So part of the issue is using scalar semantics which lead to a bunch of extra copies, which would be inefficient in reverse mode (but good for Zygote.Forward).
I have implemented a slightly modified version of the same, but I might have confused myself with some dimensions.
using Flux, Flux.Zygote, Flux.Optimise
using LinearAlgebra
using Flux: @functor
struct Embedding{T}
W::T
end
Embedding(vocab_size::Integer, embedding_size::Integer) = Embedding(randn(Float32, embedding_size, vocab_size))
@functor Embedding
(m::Embedding)(x) = m.W[:, x]
struct DotProduct{T}
fᵤ::T
fᵥ::T
end
@functor DotProduct
(m::DotProduct)(x::Tuple{Integer,Integer}) = m.fᵤ(x[1]) ⋅ m.fᵥ(x[2])
(m::DotProduct)(x,y) = sum(m.fᵤ(x) .* m.fᵥ(y))

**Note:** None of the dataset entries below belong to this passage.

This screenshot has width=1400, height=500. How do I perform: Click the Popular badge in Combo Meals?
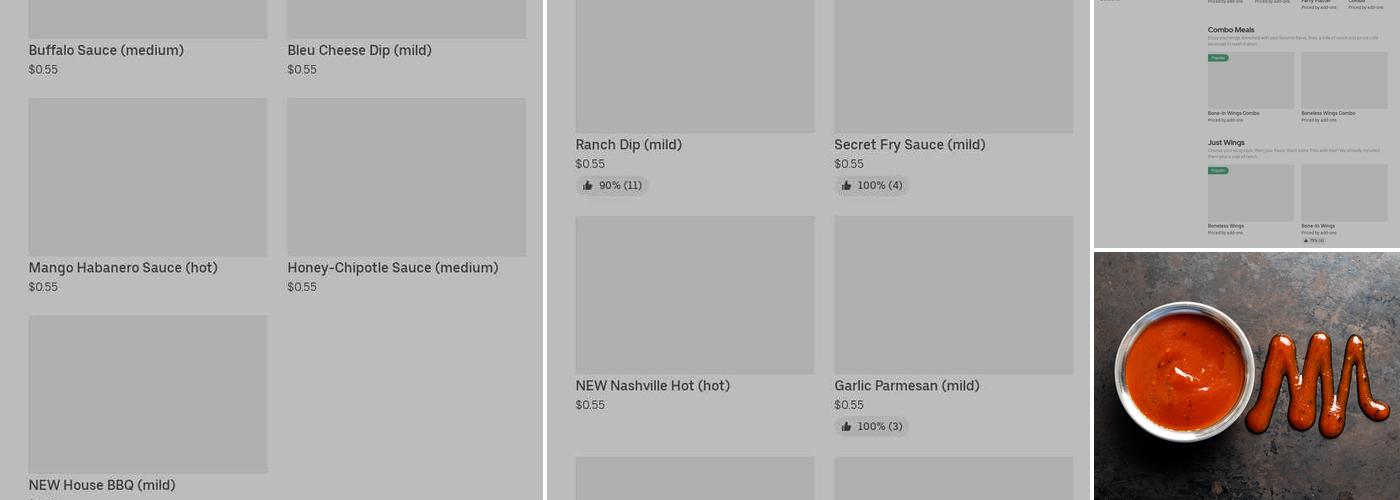[x=1218, y=58]
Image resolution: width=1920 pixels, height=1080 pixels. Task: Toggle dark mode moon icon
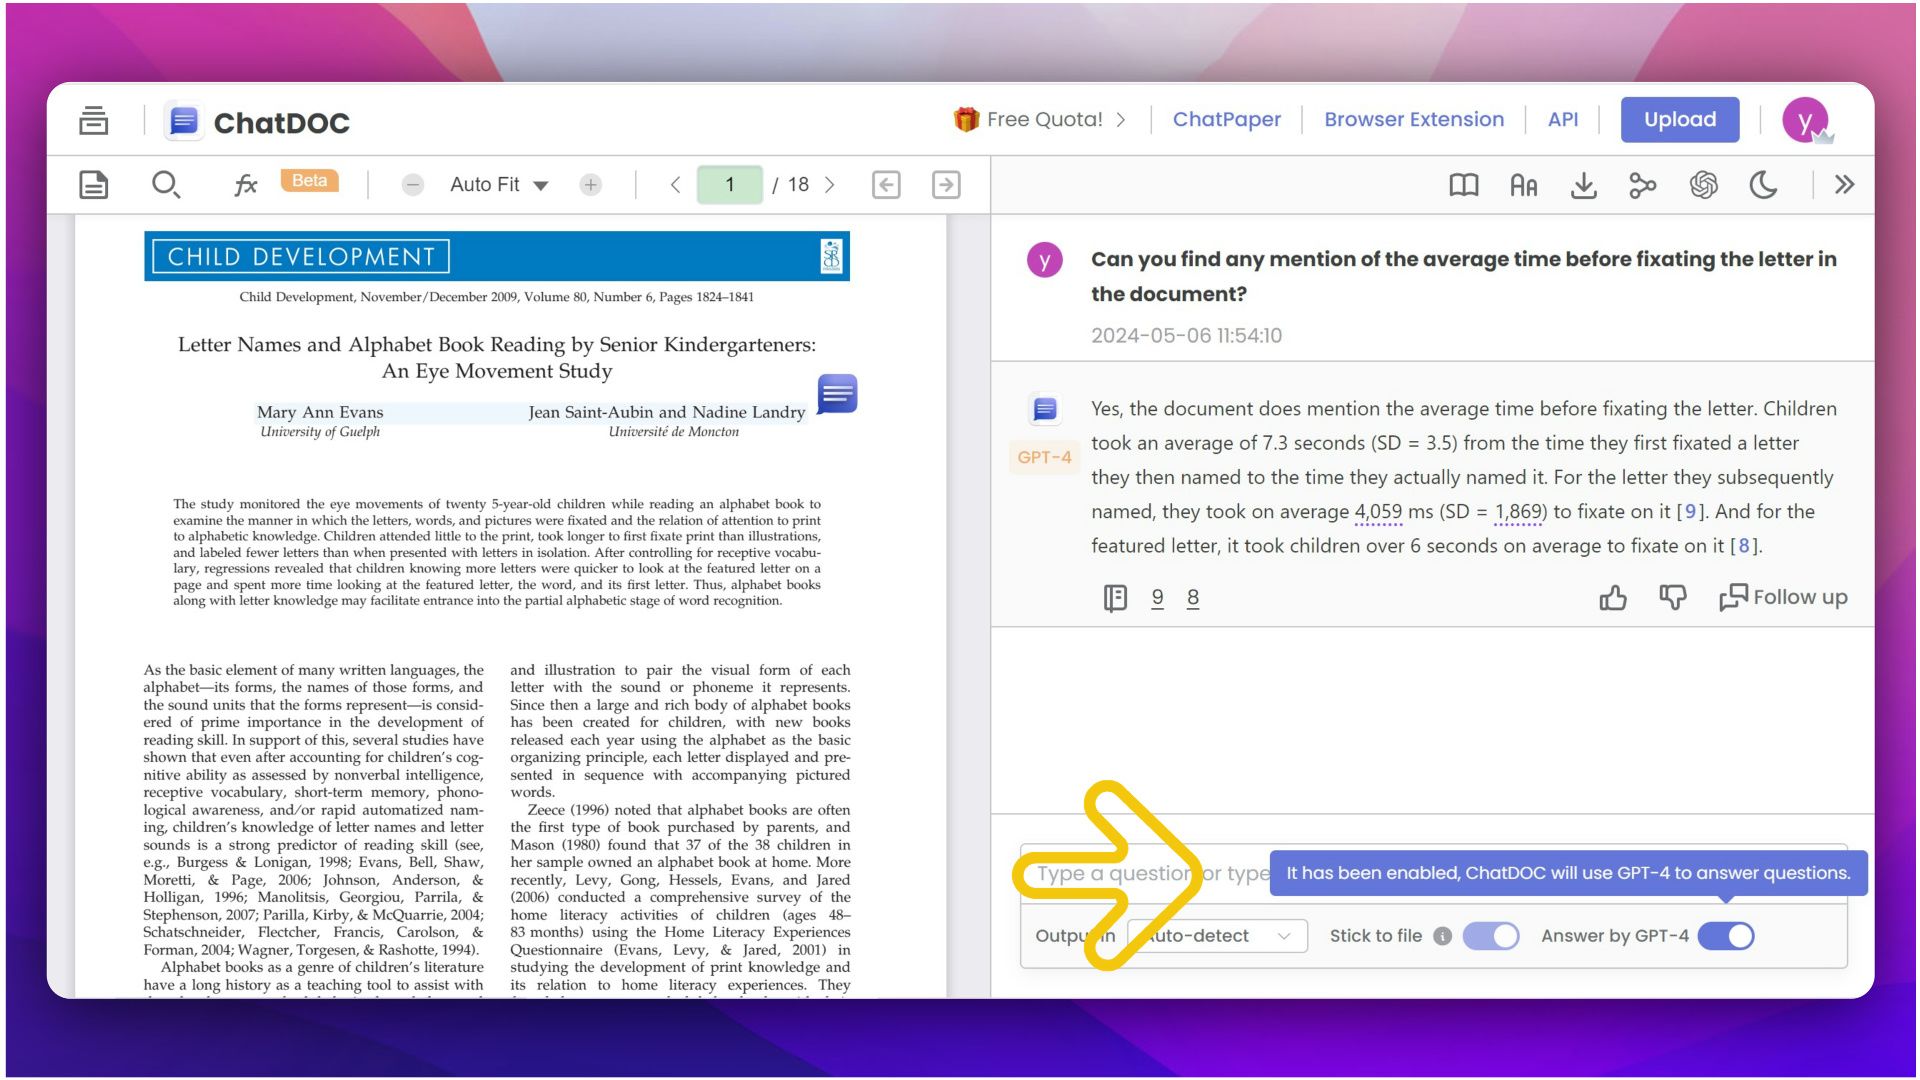1763,185
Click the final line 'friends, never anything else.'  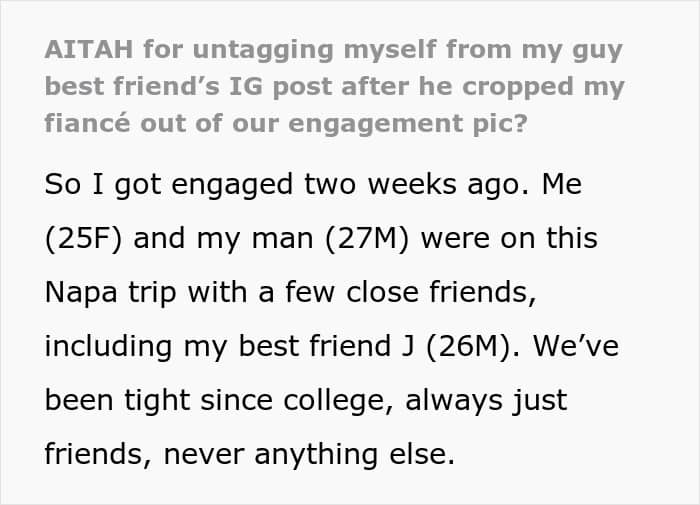pos(250,454)
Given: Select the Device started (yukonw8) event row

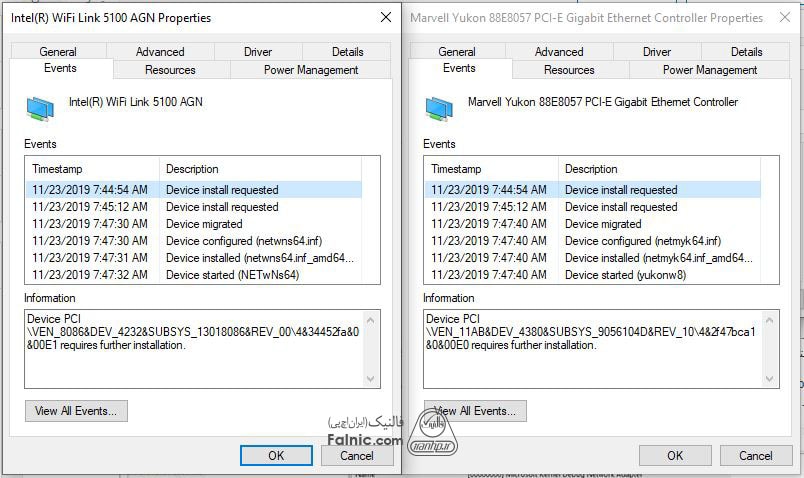Looking at the screenshot, I should click(x=625, y=275).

function main(vocab_length = 10_000, embedding_size = 300)
encodder = Embedding(vocab_length, embedding_size)
decodder = Embedding(vocab_length, embedding_size)

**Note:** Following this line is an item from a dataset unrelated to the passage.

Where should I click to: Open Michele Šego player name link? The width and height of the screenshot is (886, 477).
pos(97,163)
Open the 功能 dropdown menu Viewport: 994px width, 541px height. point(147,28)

model = DotProduct(encodder, decodder)
model_zip(x::Integer, y::Integer) = model((x, y))
opt = Descent()
function loss(model,
target_word_index,
context_word_index,
negative_sample_word_indices)
l1 = - sum(log.(sigmoid.(model(target_word_index,
context_word_index))))
l2 = - sum(log.(sigmoid.(-model(target_word_index,
negative_sample_word_indices))))
l1 + l2
end
@time begin
for idx in 1:50
target_idx = rand(1:vocab_length)
context_idx = rand(1:vocab_length, 16)
neg_idx = rand(1:vocab_length, 16, 15)
ps = params(model)
gs = gradient(ps) do
l = loss(model, target_idx, context_idx, neg_idx)
end
Flux.Optimise.update!(opt, ps, gs)
end
end
end
This runs significantly faster for me.
vocal = 10,000
Original:
352.716729 seconds (2.70 M allocations: 1.046 TiB, 7.46% gc time)
Modified:
1.991359 seconds (11.85 k allocations: 3.411 GiB, 5.06% gc time)